As a first step, we need to install discoveryjs
view and CLI tools:
npm install @discoveryjs/discovery @discoveryjs/cli
As our next step, we need to launch a discovery's server:
> npx discovery
No config is used
Models are not defined (model free mode is enabled)
Init common routes ... OK
Server listen on http://localhost:8123
And open http://localhost:8123
in a browser to see something:
That's a model-free mode, where nothing is pre-configured. You can choose any JSON file via "Load data" button or drop it right on the page, and start exploring it.
However, we need something specific, in particular, we need to get a node_modules
structure. Let's add some configuration.
Add a configuration
As you might have noticed, there was a message No config is used
when we first launched the server. So let's create a config file named .discoveryrc.js
with following content:
module.exports = {
name: 'Node modules structure',
data() {
return { hello: 'world' };
}
};
Note: If you're creating a config file in current working directory (i.e. in a root of project), then no additional action is needed. Otherwise, you need to pass a path to the config file with --config
option, or specify it in package.json
this way:
{
...
"discovery": "path/to/discovery/config.js",
...
}
Ok, let's restart the server to apply a config:
> npx discovery
Load config from .discoveryrc.js
Init single model
default
Define default routes ... OK
Cache: DISABLED
Init common routes ... OK
Server listen on http://localhost:8123
As you can see, a config file that we created is being used now. And there is a default model, which we defined (discovery can run in multi-model mode, we'll cover this approach in later tutorials). Let's see what we get in the browser:
What's we see here:
-
name
is used as a header of the page; - result of
data
method invocation is displayed as main content of the page
Note:
data
method must either return data or a promise, that will be resolved to data.

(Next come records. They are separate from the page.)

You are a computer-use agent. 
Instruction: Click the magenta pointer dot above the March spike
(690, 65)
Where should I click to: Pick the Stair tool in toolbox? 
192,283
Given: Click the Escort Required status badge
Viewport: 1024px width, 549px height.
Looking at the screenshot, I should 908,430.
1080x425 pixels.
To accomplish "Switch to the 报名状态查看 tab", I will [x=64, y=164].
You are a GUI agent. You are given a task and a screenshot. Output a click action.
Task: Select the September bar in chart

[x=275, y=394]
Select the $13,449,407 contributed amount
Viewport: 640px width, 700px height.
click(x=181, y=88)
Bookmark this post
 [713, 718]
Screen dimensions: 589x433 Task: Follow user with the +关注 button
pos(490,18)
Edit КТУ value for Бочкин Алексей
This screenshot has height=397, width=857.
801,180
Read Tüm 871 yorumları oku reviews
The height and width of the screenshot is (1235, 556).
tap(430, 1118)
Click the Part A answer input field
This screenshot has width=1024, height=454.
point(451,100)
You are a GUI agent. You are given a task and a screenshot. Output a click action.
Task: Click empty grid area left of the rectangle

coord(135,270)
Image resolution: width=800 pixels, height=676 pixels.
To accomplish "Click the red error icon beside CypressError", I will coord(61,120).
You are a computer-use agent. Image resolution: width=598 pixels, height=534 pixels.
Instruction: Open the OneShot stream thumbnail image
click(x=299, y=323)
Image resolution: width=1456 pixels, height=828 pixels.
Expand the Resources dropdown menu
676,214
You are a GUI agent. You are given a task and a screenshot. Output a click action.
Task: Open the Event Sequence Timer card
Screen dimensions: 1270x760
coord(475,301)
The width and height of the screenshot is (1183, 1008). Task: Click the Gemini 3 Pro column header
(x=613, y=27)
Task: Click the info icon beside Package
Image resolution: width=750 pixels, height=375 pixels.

Our basic setup is ready, now can move on to the next step.
Context
Before moving forward, let's look on report page (click Make report
to open it):
At first glance, that's the same as index page... But we can change everything! For example, we can recreate an index page, that's easy:
Notice how a header is defined: "h1:#.name"
. That's a header level 1 with #.name
as a content, which is a Jora query. #
is referencing to a context of query. To see what it contains just enter #
in a query editor and use default view:
So now you know where you can get a current page ID, its params and other stuff.
Collecting data
Back to our project, currently we used a mock data, but we need to collect real data. So we should create a module and change data
value in the config (btw, you should not to restart a server after such changes):
module.exports = {
name: 'Node modules structure',
data: require('./collect-node-modules-data')
};
The source of collect-node-modules-data.js
:
const path = require('path');
const scanFs = require('@discoveryjs/scan-fs');
module.exports = function() {
const packages = [];
return scanFs({
include: ['node_modules'],
rules: [{
test: /\/package.json$/,
extract: (file, content) => {
const pkg = JSON.parse(content);
if (pkg.name && pkg.version) {
packages.push({
name: pkg.name,
version: pkg.version,
path: path.dirname(file.filename),
dependencies: pkg.dependencies
});
}
}
}]
}).then(() => packages);
};
I used @discoveryjs/scan-fs
package, which simplify file system scanning by defining rules. In package's readme an usage example can be found, so I took it as a basis and reworked as needed. And now we have some info about node_modules
content:
Much better! Despite it's just a JSON, we can dig into it and gain some insights. For example using signature popup we can found out a count of packages and how many of them has more than one physical instance (due to different versions or problems with package deduplication).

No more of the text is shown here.